Saturday, November 6, 2010

Concurrency for Persistent Storage

I have been thinking about concurrent updates to relational databases and a strategy to deal with the problem. Of course it is not the hottest thing on earth but until I figured out what to do - I just did not know the solution. I will have this documented here in hope of referring to in the future. If this also helps anyone else; I will be glad.
A few words about concurrency itself in the beginning would put the following discussion in the right perspective. Any object that is visible to multiple threads is subject to be read or written by multiple threads. The problem of concurrency arises from the scenario described above. A particular thread may 'think' that it has updated the value of a String variable from "a" to "b" but in reality it may have only updated the value from "c" to "b". Consider the events below.


1. Thread 1 reads the value of a String variable name to be "Joe".
2. Thread 2 also reads the value of a String variable name to be "Joe".
3. Thread 1 & 2 decide to update the value to "Jack" and "Jill" respectively.
4. Thread 2 gets his chance and changes name to "Jill".
5. Thread 1 (having no knowledge of Thread 2's existence changes name to "Jack".

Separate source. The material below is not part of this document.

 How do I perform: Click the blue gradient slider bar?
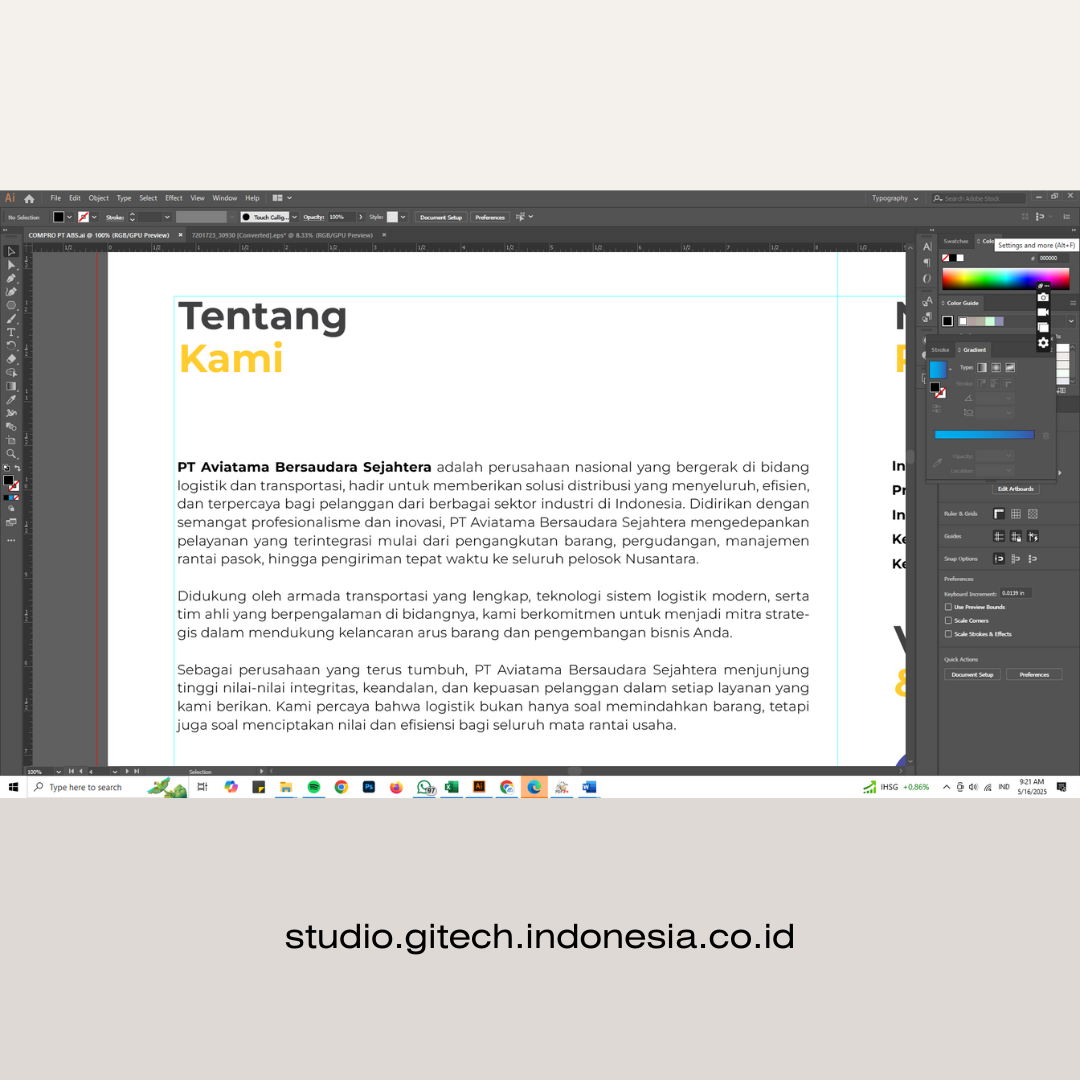[984, 435]
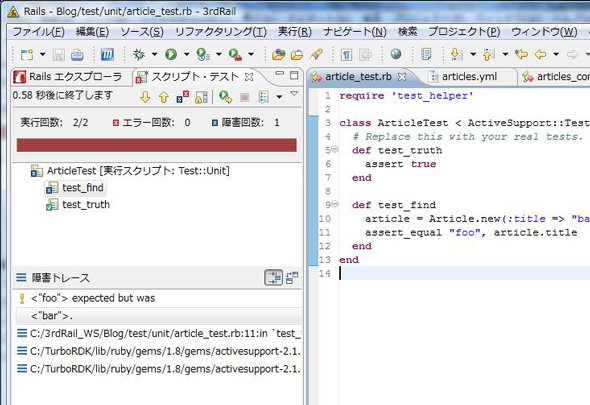Image resolution: width=590 pixels, height=405 pixels.
Task: Switch to the articles.yml editor tab
Action: [x=469, y=77]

In my real life applications I would like Thread 1 to be informed at step 5 something like this "sorry mate that name has changed. please go and fetch the new value and then come and update it". This problem begins to fade slightly if the threads are required to acquire the intrinsic lock on the name object described above. Note: if we just make the threads acquire the lock, the problem does not go away completely. In order to fix the problem one must acquire the lock, read the current value, ensure that is the same as before acquiring the lock, update the value to the new desired one and release the lock. In code that looks like so.

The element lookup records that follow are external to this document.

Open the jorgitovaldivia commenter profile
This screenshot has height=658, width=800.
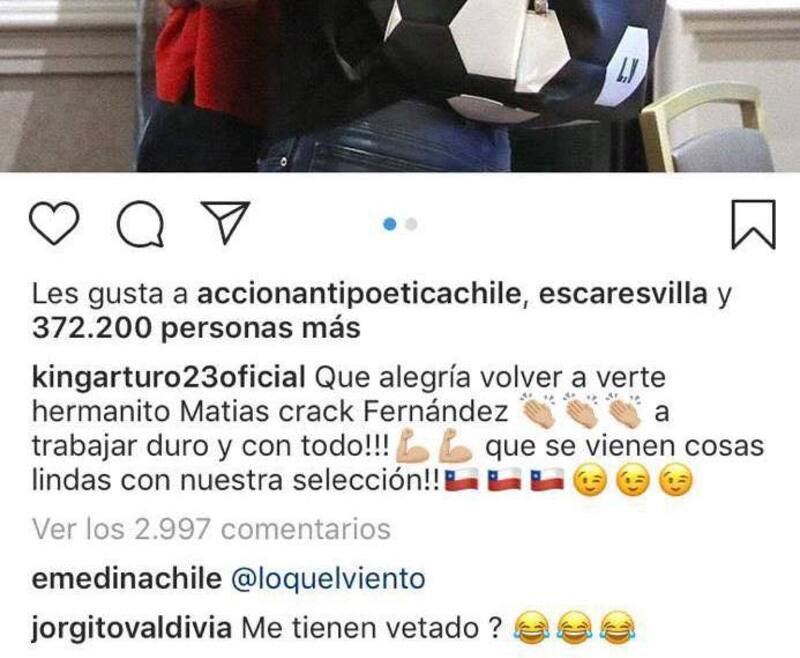tap(132, 628)
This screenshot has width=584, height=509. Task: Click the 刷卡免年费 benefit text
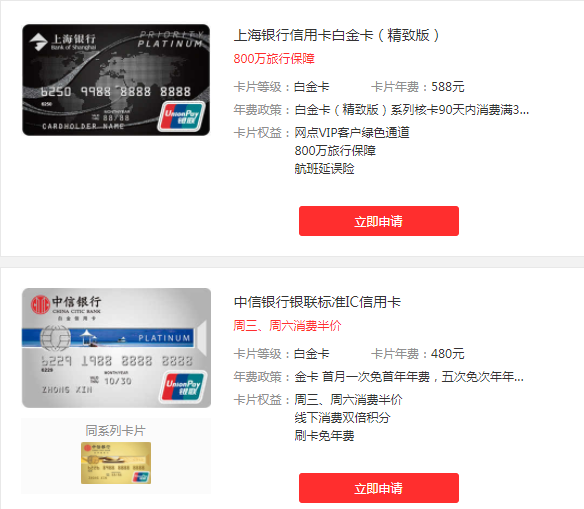[x=324, y=435]
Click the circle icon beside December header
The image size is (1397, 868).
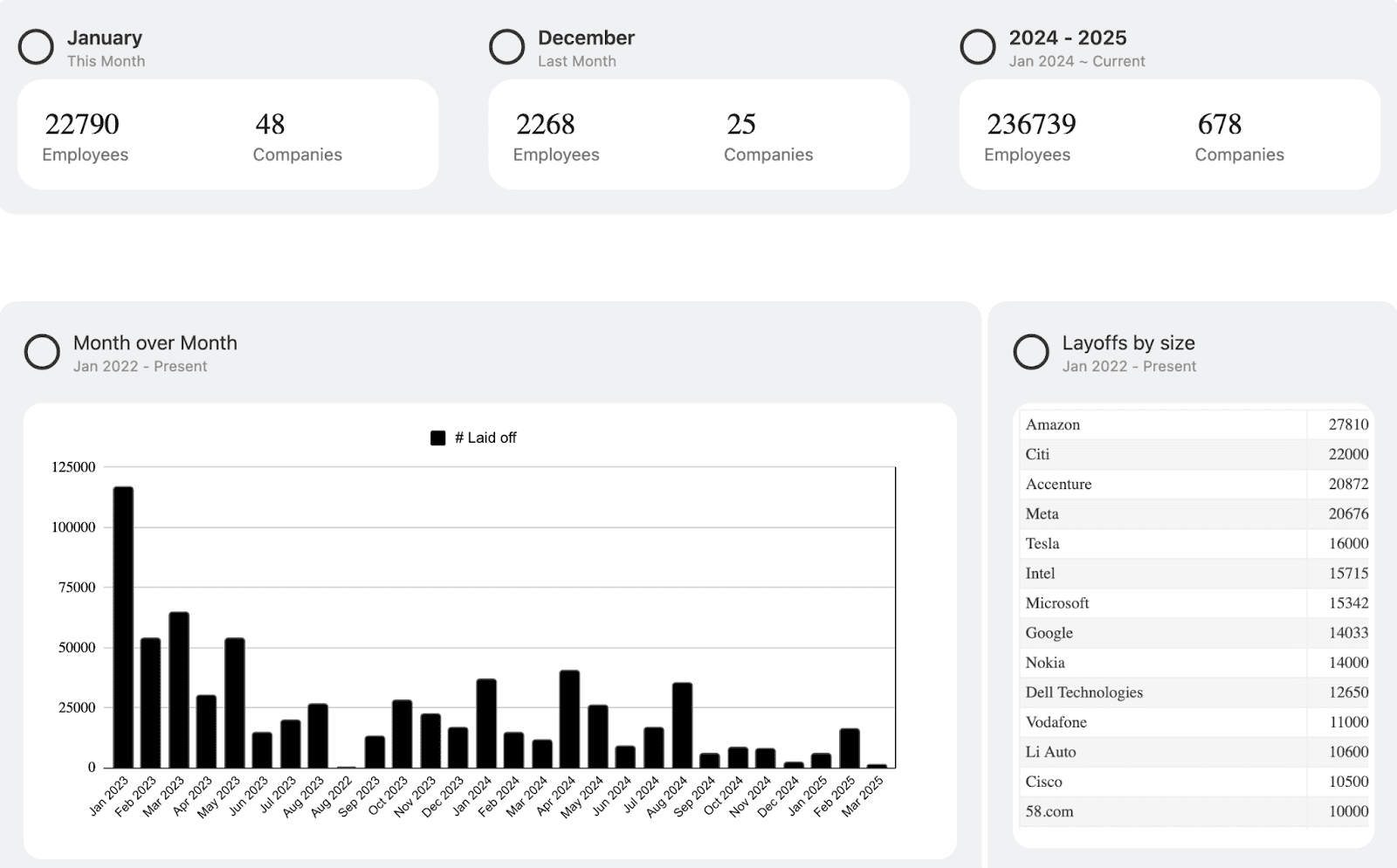click(506, 47)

public void setName(String oldName, String newName){
    synchronized(this){
        String currentName = getName(); // Database equivalent of "Select... for Update"
        if(currentName.equals(oldName)){ // verify name has not been changed since our last read
                name = newName; // only now we are ready to make an exclusive update
        } else{
                throw NameAlreadyChangedException();
        }
    }
}


Ok problem solved. But wait, that name field is stored in a persistent storage and locking a Java object does not necessarily mean that no one else can update that row in the store. That's why most good databases let the user lock a record using "select for update" and it is generally referred as the 'last select'. But that works for some (may be most if not all) relational databases. But I am not ready to make any assumption about the type of store (relational or otherwise). I am looking for a strategy; not a specific solution.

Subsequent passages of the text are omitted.